Farmer also claims trial counsel erred in failing to object to the admission of a prior misdemeanor conviction. Farmer contends because the conduct occurred before January 1, 1996, it was not admissible. We agree. See Tex. Code Crim. Proc. Ann. art. 37.07, § 3(i) (Vernon Supp. 2003). Accordingly, trial counsel should have objected. However, there is no showing, or even argument, as to "whether there is a reasonable probability that but for counsel's deficient performance, the result of the proceeding would have been different." Considering Farmer's two prior felony convictions, we cannot say trial counsel's omission led to a different result. For all of the above reasons, issue two is overruled.

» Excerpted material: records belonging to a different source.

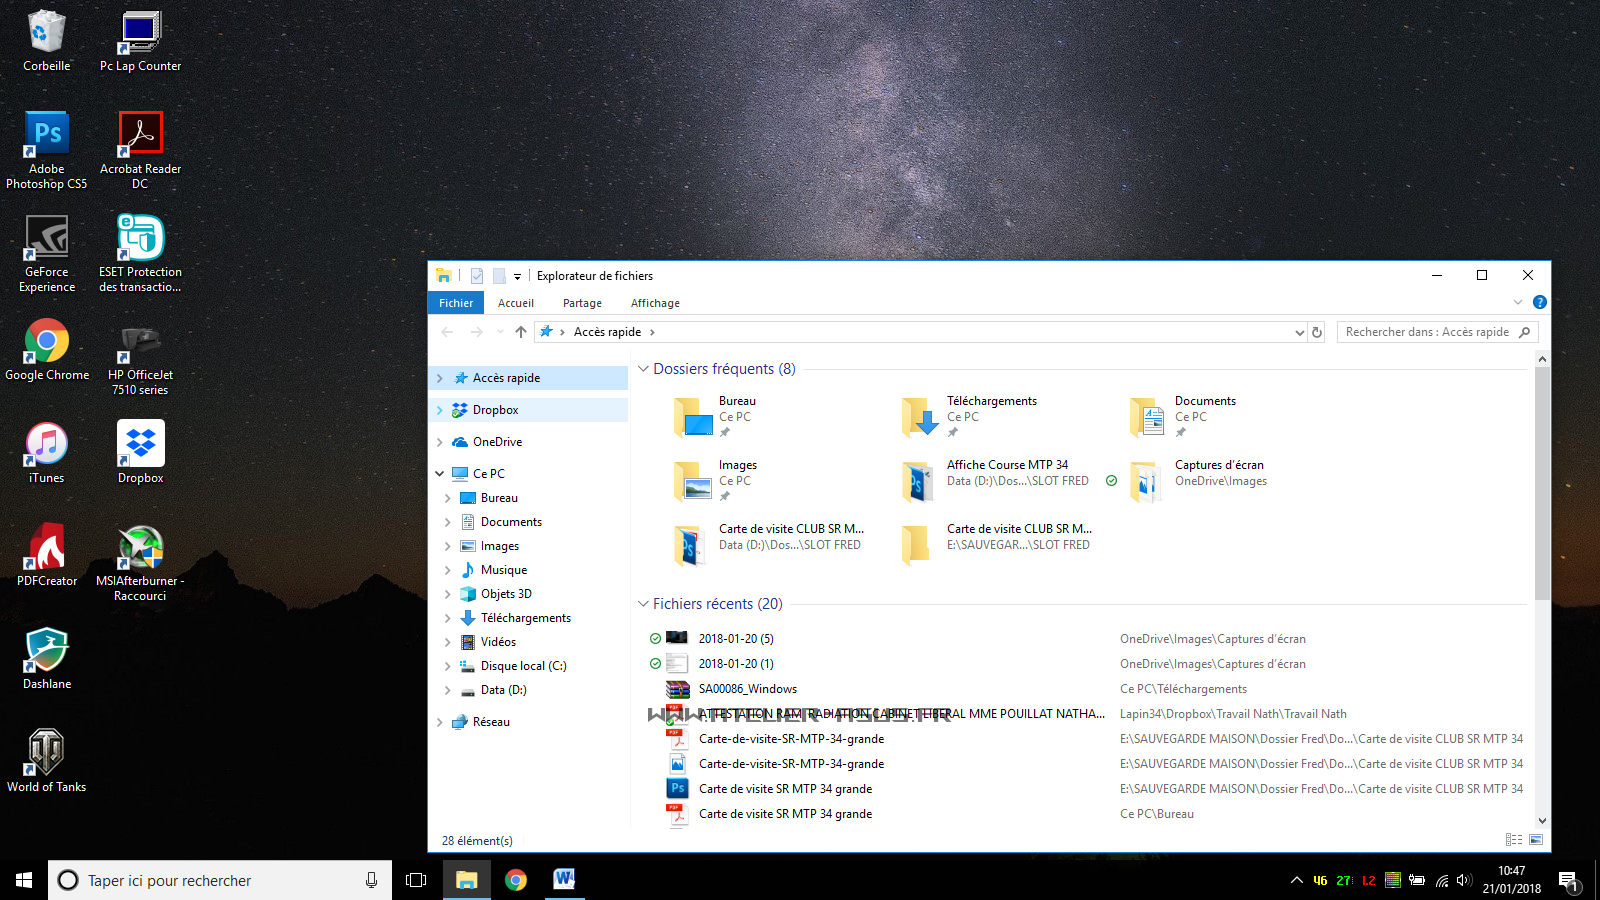Open the address bar history dropdown

click(x=1299, y=332)
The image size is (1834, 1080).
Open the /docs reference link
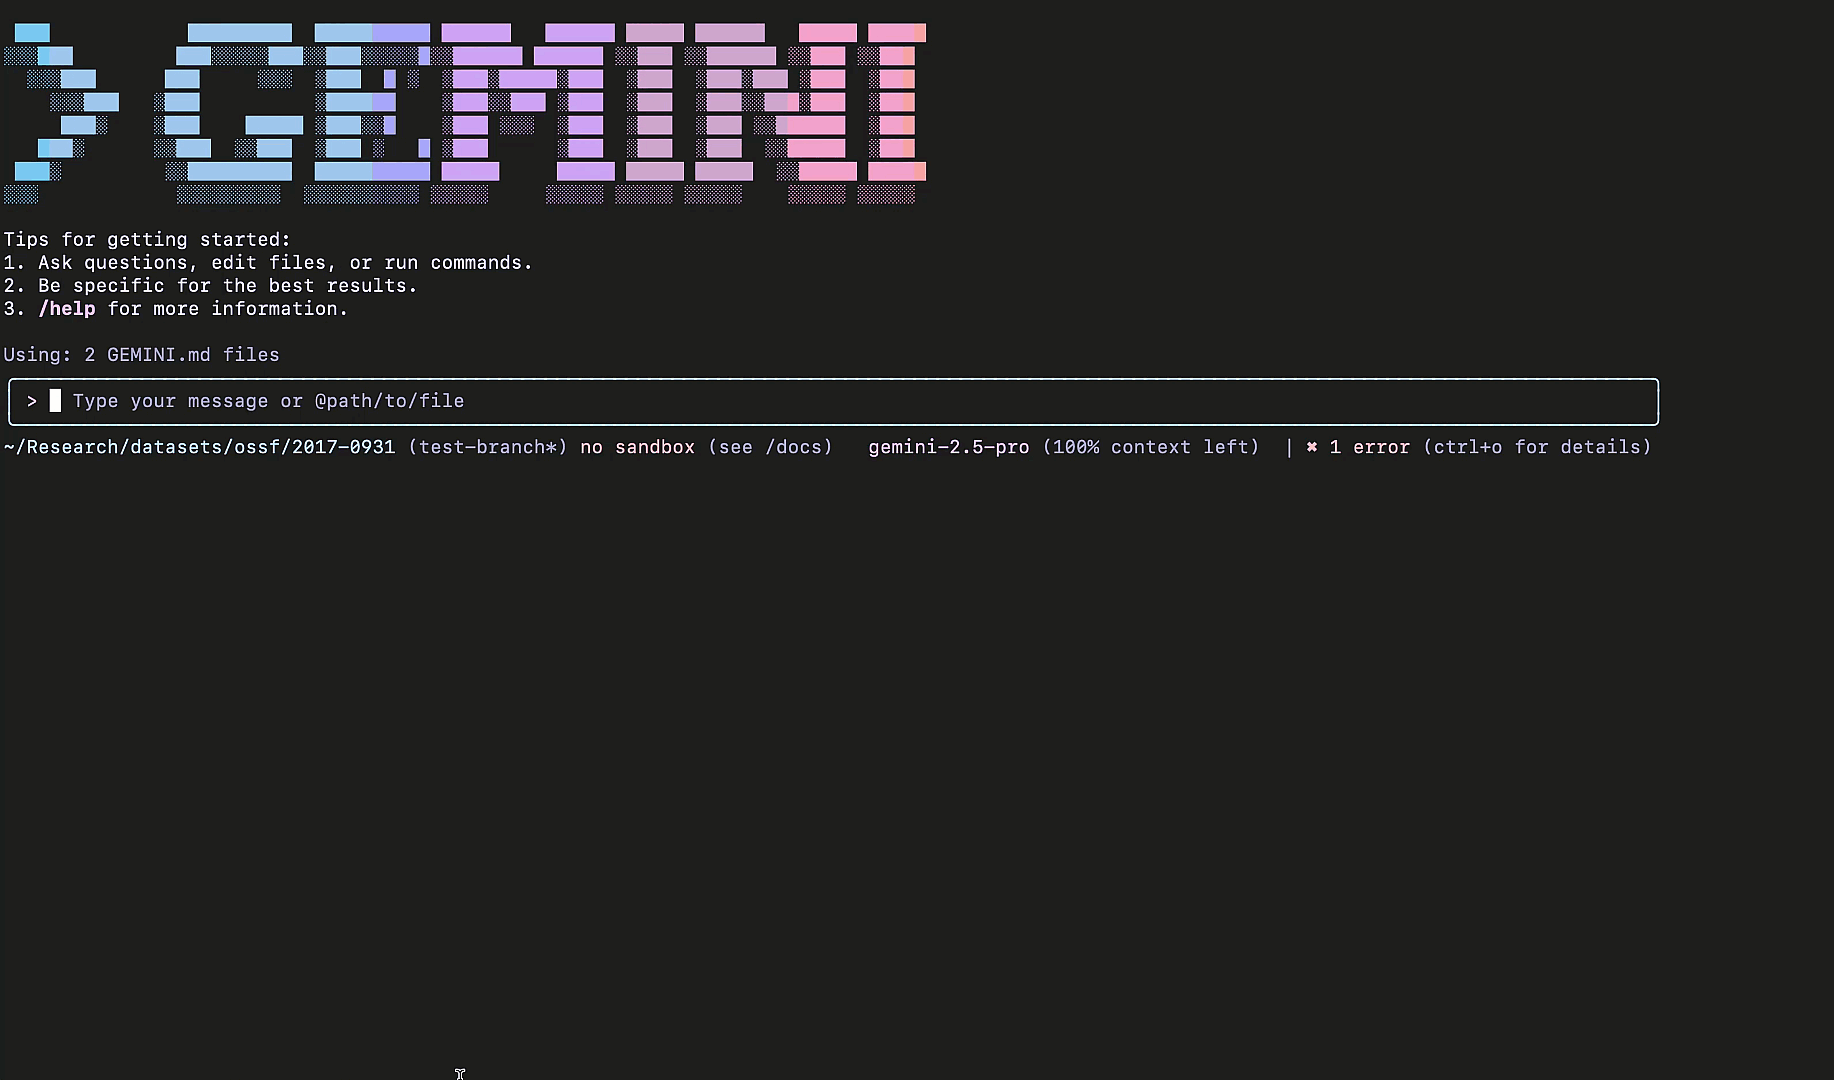pos(797,447)
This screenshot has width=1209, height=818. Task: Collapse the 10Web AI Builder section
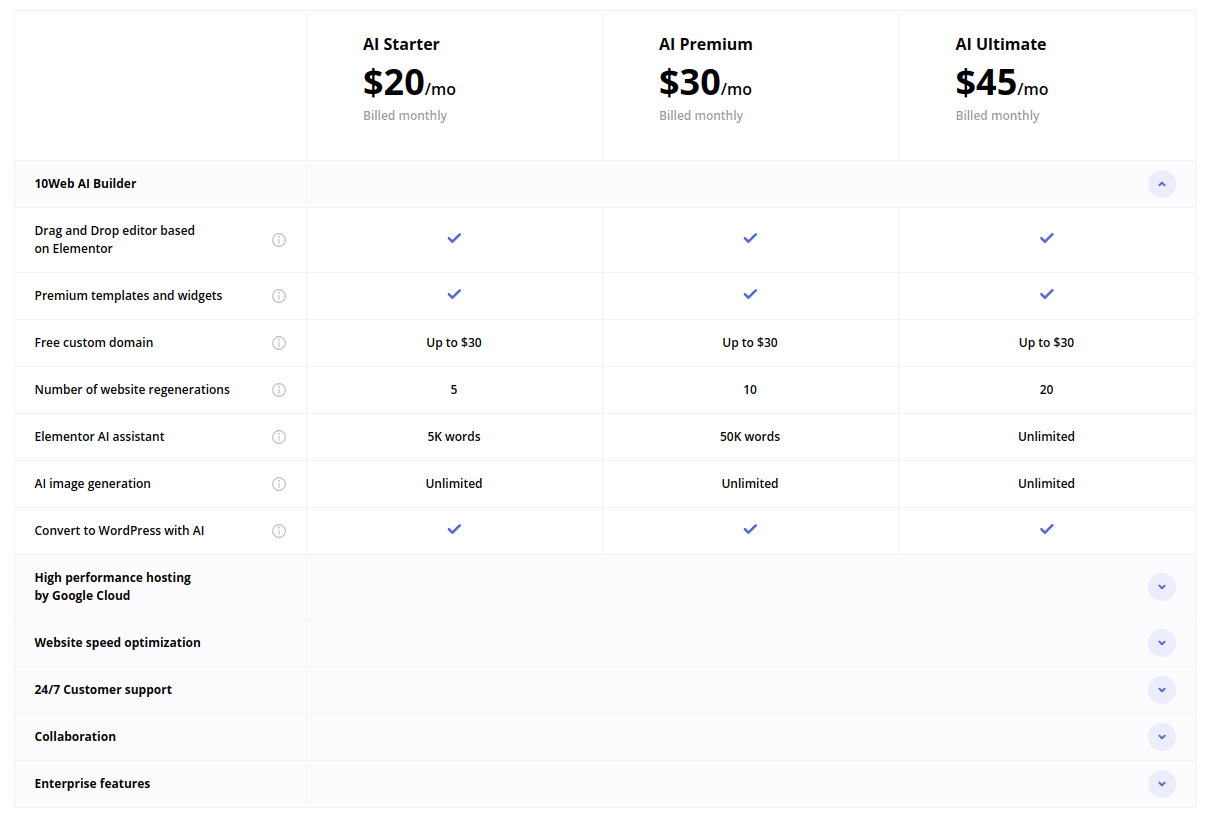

Farmer's final issue argues he was deprived of his constitutional right to be heard by the trial court. The record reflects that after voir dire, before the jury was seated and sworn, Farmer wished to move for a continuance. Trial counsel would not join in that motion and the trial court refused to consider it stating "[b]ecause you have a lawyer representing you, I'm not going to receive pro se motions from you." Appellate counsel contends the trial court and trial counsel thereby deprived Farmer of his constitutional right to be heard. Appellate counsel offers no explanation as to how the error, if any, contributed to the conviction or punishment. Issue three is overruled.

The judgment of the trial court is AFFIRMED.

PER CURIAM



Submitted on January 30, 2003

Opinion Delivered February 12, 2003

Do not publish



Before McKeithen, C.J., Burgess, and Gaultney, JJ.